Role of oxygen in the polymerization and de-polymerization of alginate produced by Azotobacter vinelandii

Microbial polymers have diverse chemical structures, which determine their functional properties. Many microbial sources produce either intracellular or extracellular biopolymers. For example, Azotobacter vinelandii is a non-pathogenic soil bacterium that produces alginate, an extracellular polysaccharide. Alginates are used mainly in the food and pharmaceutical industries as stabilizing, thickening, gel- or film-forming agents. Due to its characteristics of biocompatibility, biodegradability and non-antigenicity, new applications for alginate are being discovered, such as biomaterial in the biomedical field and tissue engineering. It is well established that alginate is first synthesized as a polymannuronate from its cytosolic precursor. However, the mechanisms involved in the polymerization, modification (acetylation, epimerization and depolymerization) and translocation of alginate have been poorly elucidated.
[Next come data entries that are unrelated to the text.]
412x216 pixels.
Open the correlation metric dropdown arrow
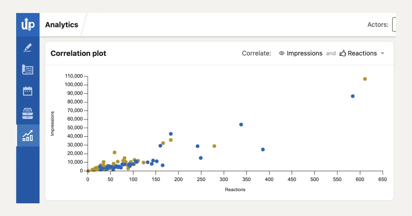(x=383, y=53)
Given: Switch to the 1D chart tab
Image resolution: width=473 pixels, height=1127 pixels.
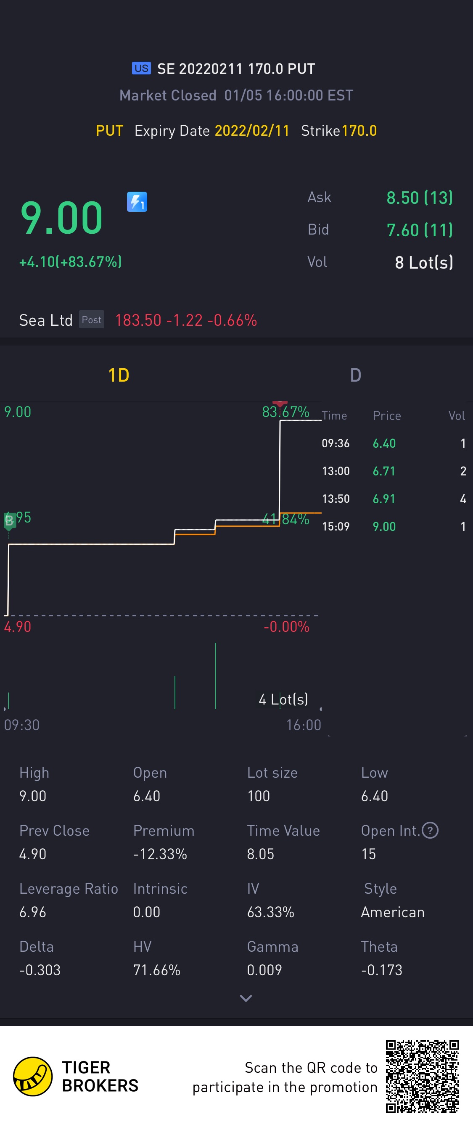Looking at the screenshot, I should click(x=119, y=375).
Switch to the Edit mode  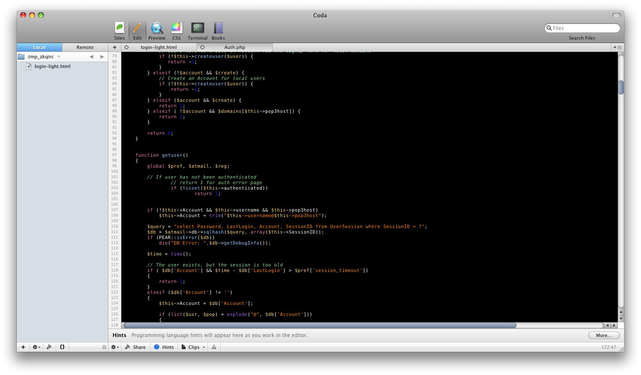pyautogui.click(x=137, y=31)
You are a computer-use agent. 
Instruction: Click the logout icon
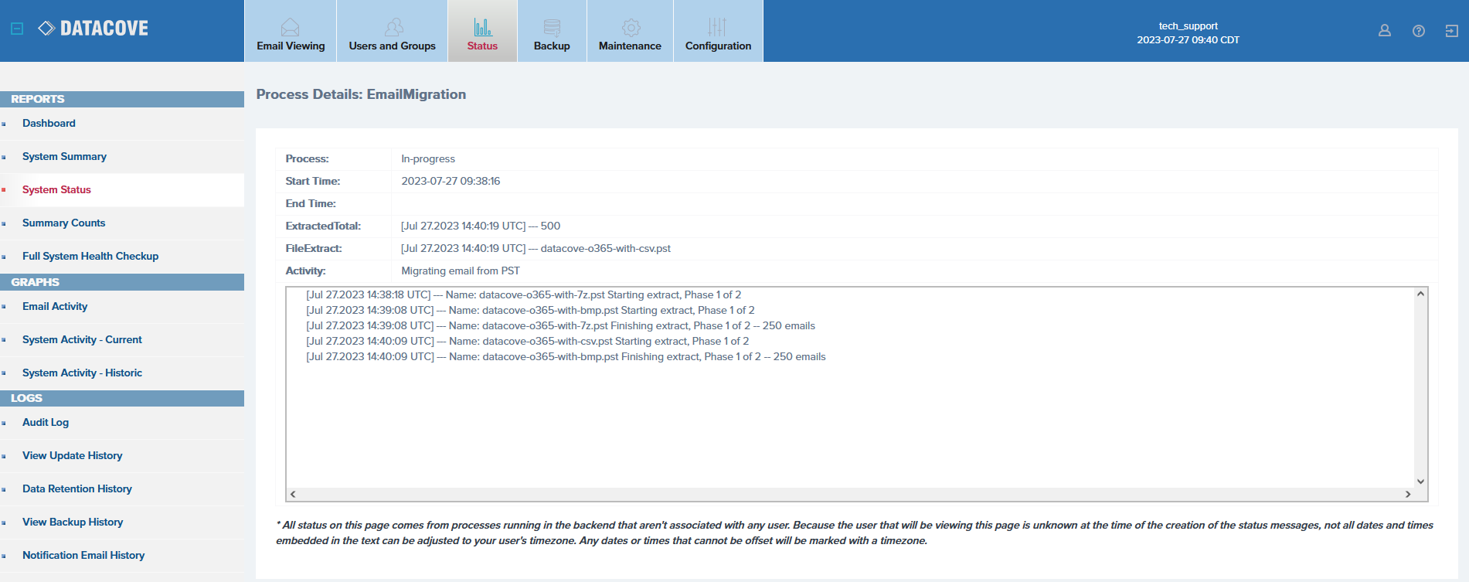(x=1451, y=31)
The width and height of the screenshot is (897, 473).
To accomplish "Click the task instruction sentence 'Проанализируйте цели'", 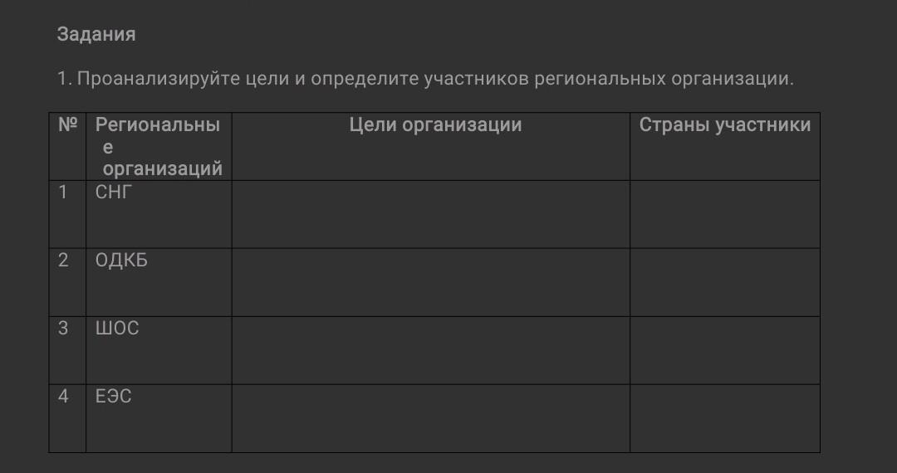I will [425, 80].
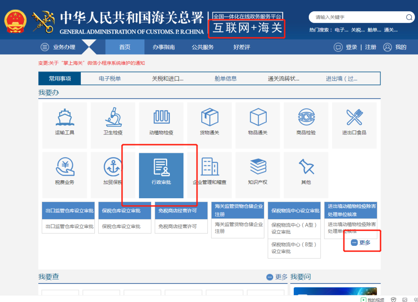The height and width of the screenshot is (302, 418).
Task: Open the 商品检验 commodity inspection service
Action: (306, 123)
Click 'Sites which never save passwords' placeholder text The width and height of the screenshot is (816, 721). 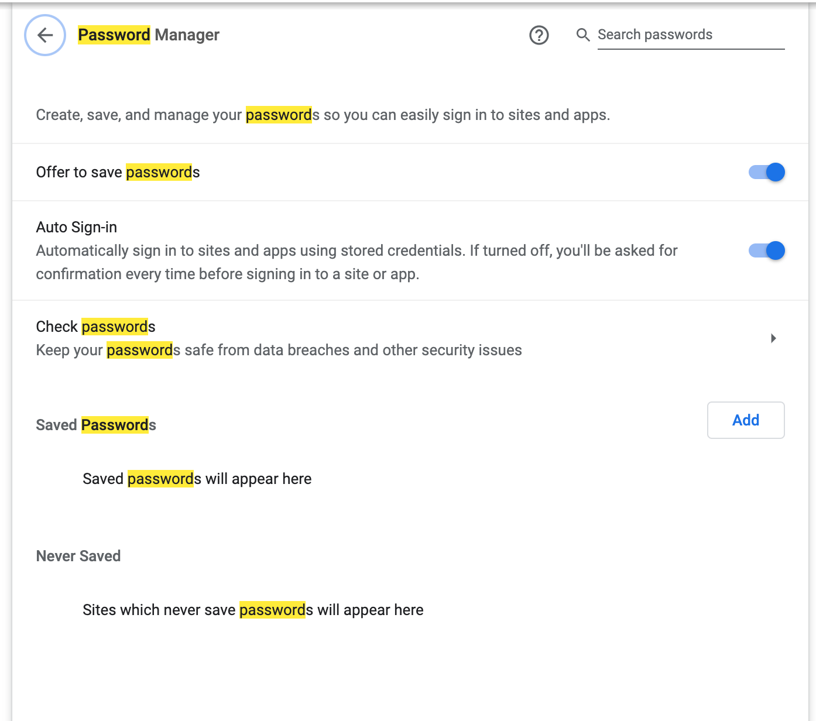coord(253,610)
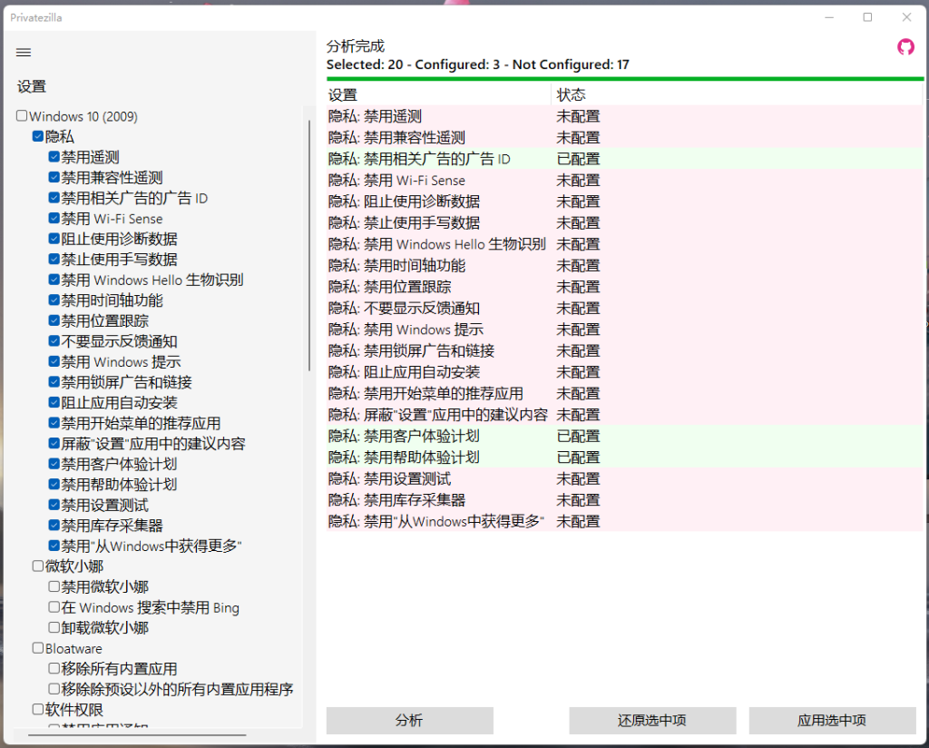
Task: Uncheck the 禁用遥测 option
Action: click(54, 156)
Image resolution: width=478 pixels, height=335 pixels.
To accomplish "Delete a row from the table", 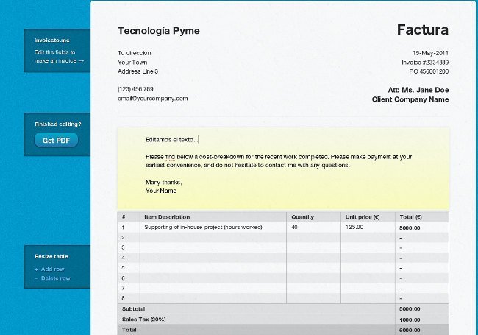I will pos(55,278).
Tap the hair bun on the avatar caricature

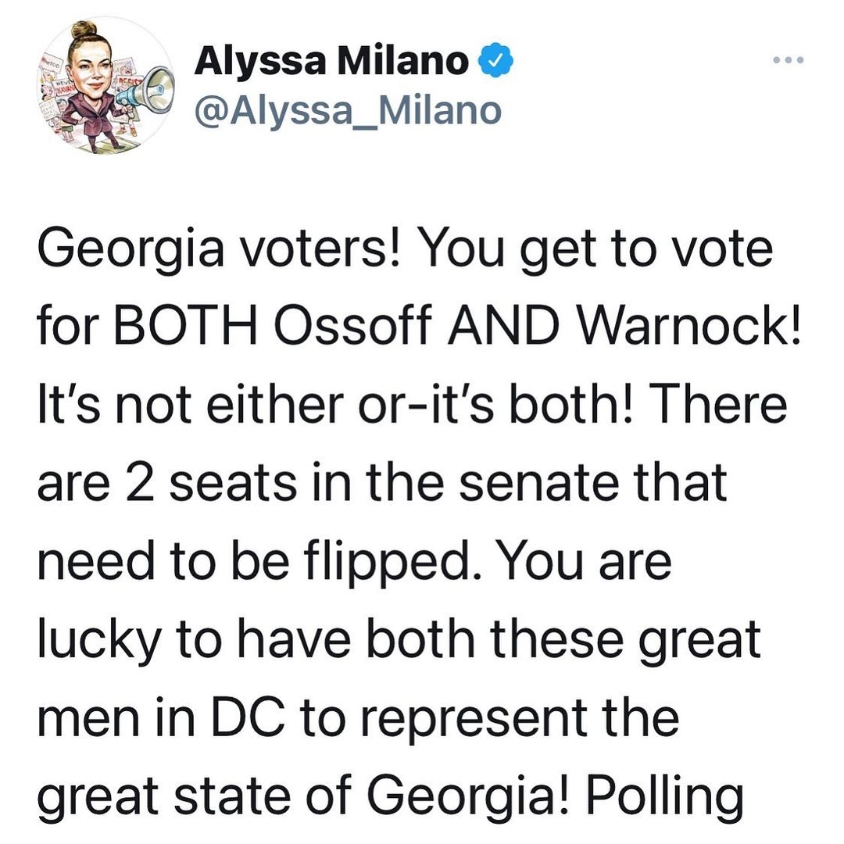(84, 30)
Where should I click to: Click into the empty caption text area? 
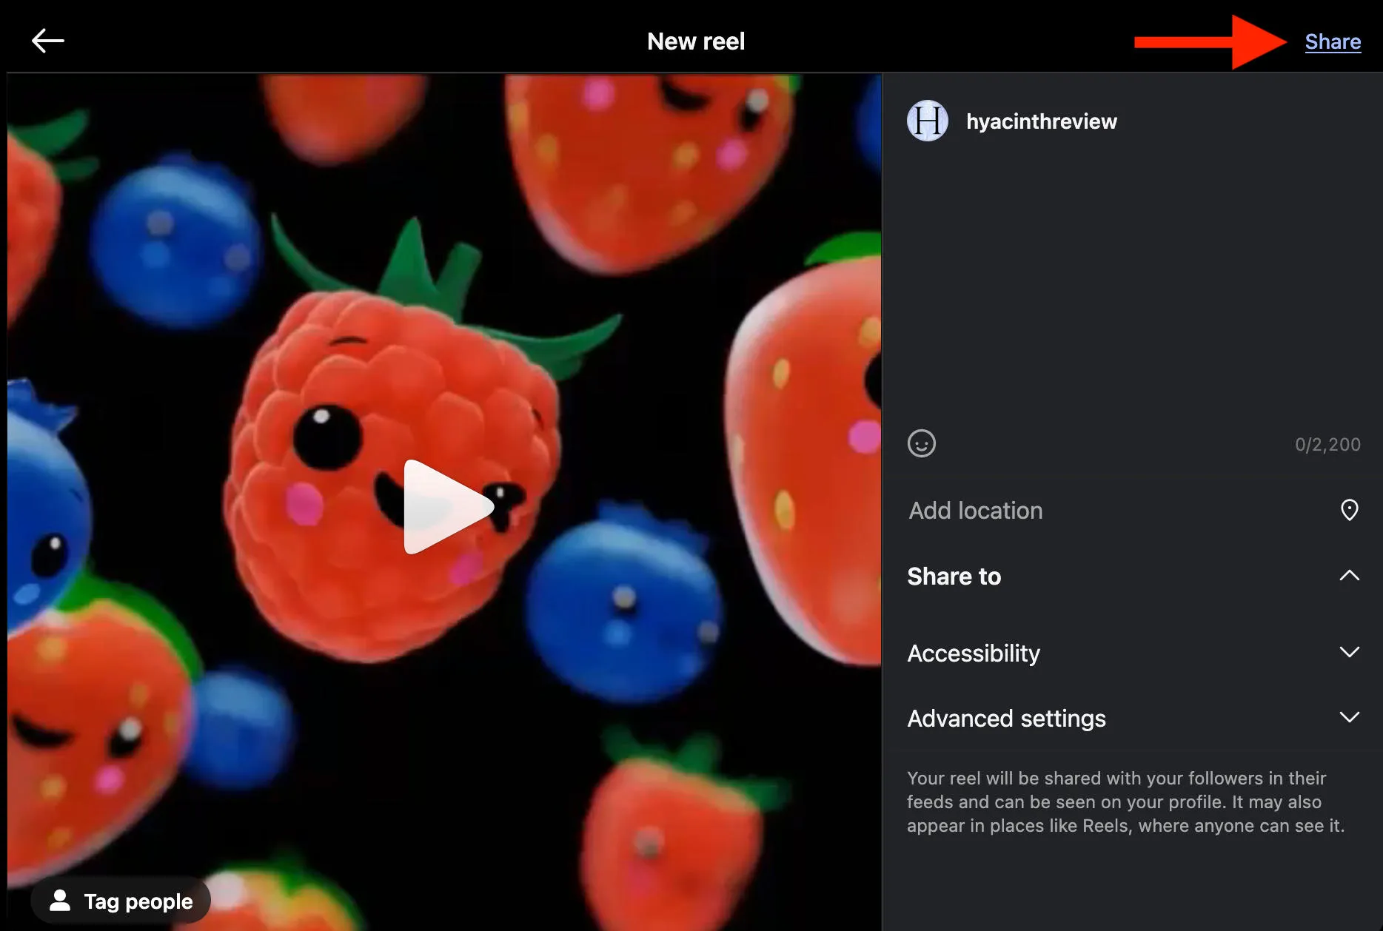coord(1133,281)
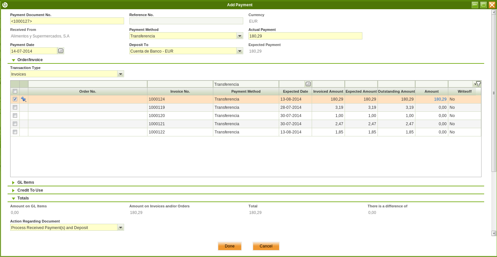Check the box for invoice 1000119
The width and height of the screenshot is (497, 257).
click(15, 107)
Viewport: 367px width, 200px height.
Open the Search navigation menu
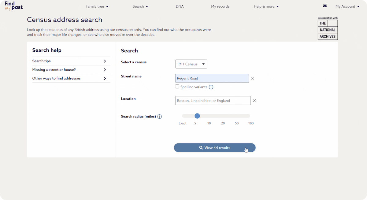[140, 6]
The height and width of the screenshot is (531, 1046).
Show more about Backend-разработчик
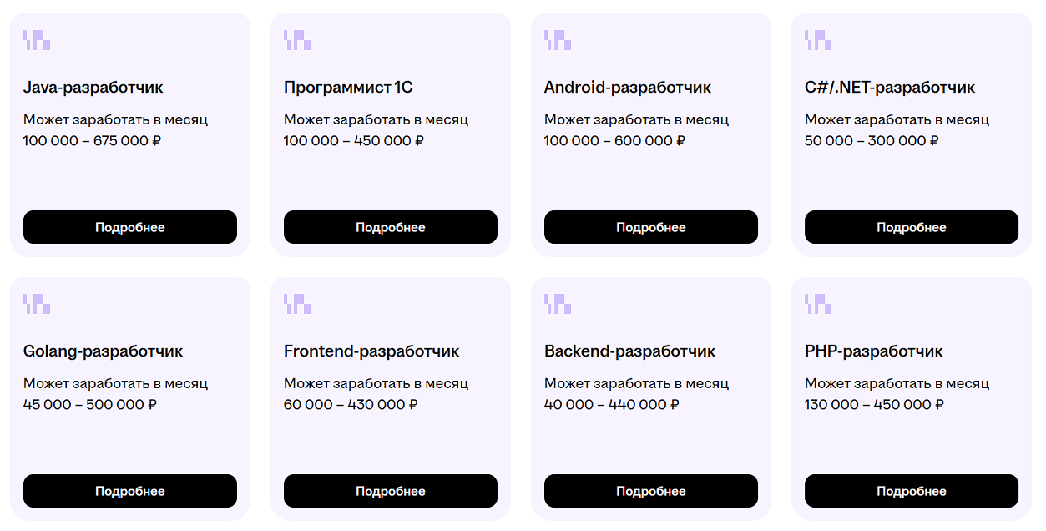coord(651,491)
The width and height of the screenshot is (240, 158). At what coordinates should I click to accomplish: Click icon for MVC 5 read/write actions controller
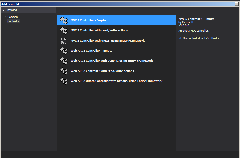point(64,30)
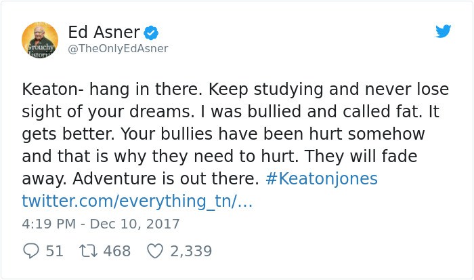Click the blue verified badge

pos(151,33)
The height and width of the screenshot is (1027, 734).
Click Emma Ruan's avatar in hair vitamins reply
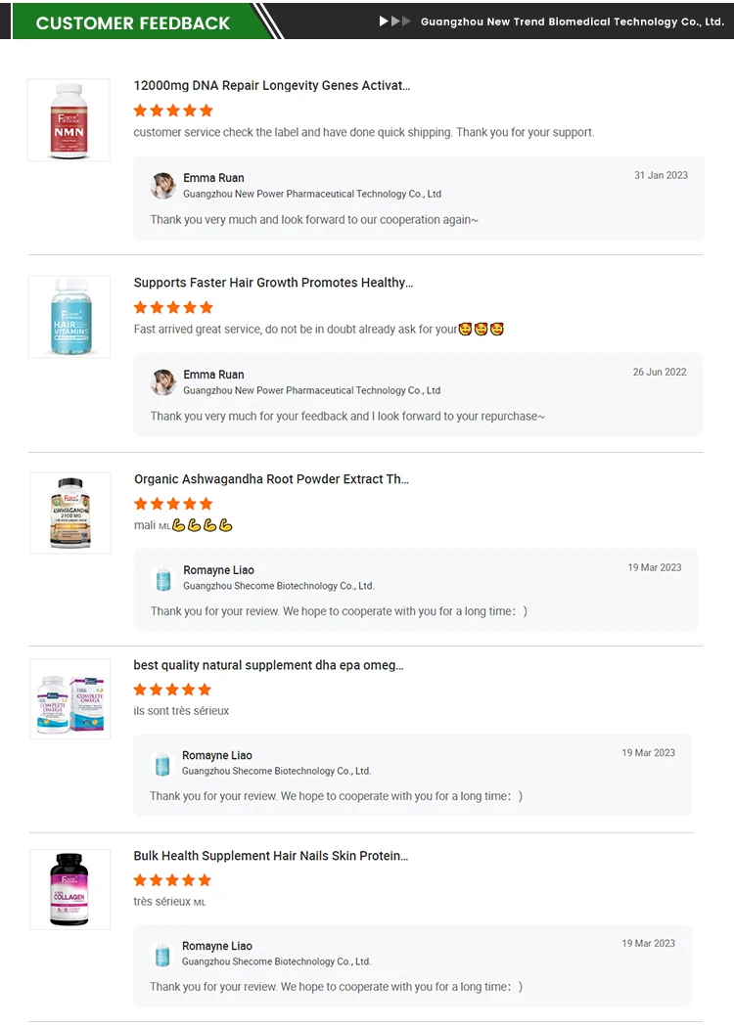tap(163, 381)
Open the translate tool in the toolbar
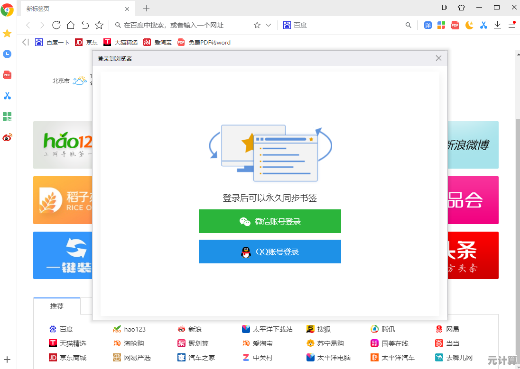The image size is (520, 369). click(x=427, y=25)
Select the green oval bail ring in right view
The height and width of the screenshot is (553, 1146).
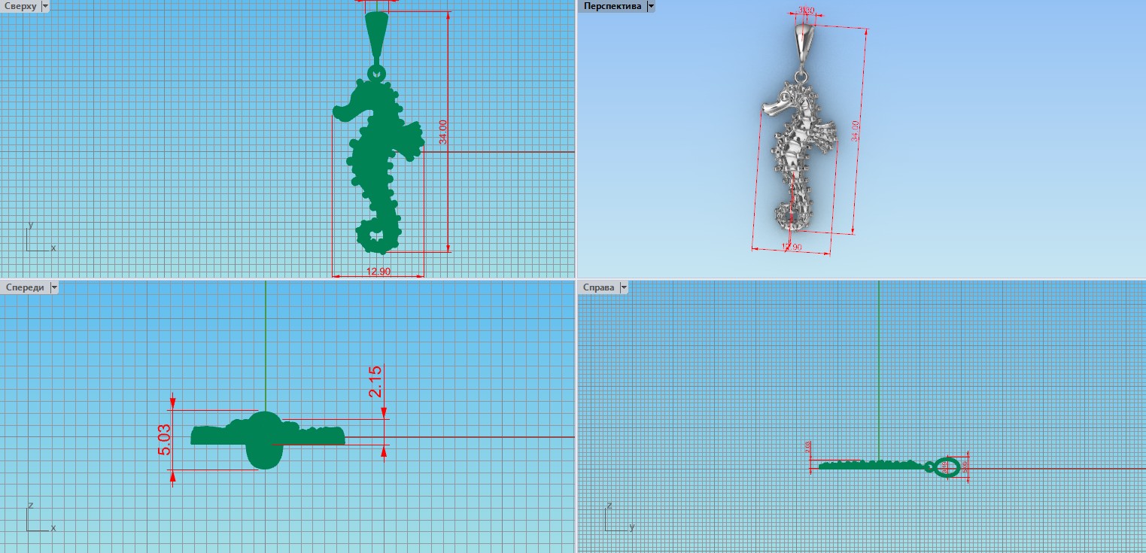pos(947,466)
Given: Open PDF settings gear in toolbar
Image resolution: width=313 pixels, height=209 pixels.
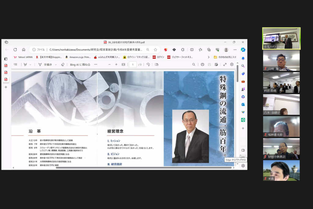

Two of the most important parameters in alginate production by A. vinelandii are dissolved oxygen tension (DOT) and the oxygen supply conditions, as these impact both the polymer concentration and its composition, particularly its molecular weight (MW). Several studies have revealed that increased alginate molecular weight occurs in oxygen limited conditions, specifically at oxygen concentrations near zero. This article reviews recent studies examining the influence of oxygen, under limitation (microaerophilic) and non-limitation conditions (measured as DOT and oxygen transfer rate, OTR), on the polymerization and degradation of alginate produced by A. vinelandii. This review also provides evidence for understanding these processes at the cellular level and the effect of oxygen on alginate biosynthesis.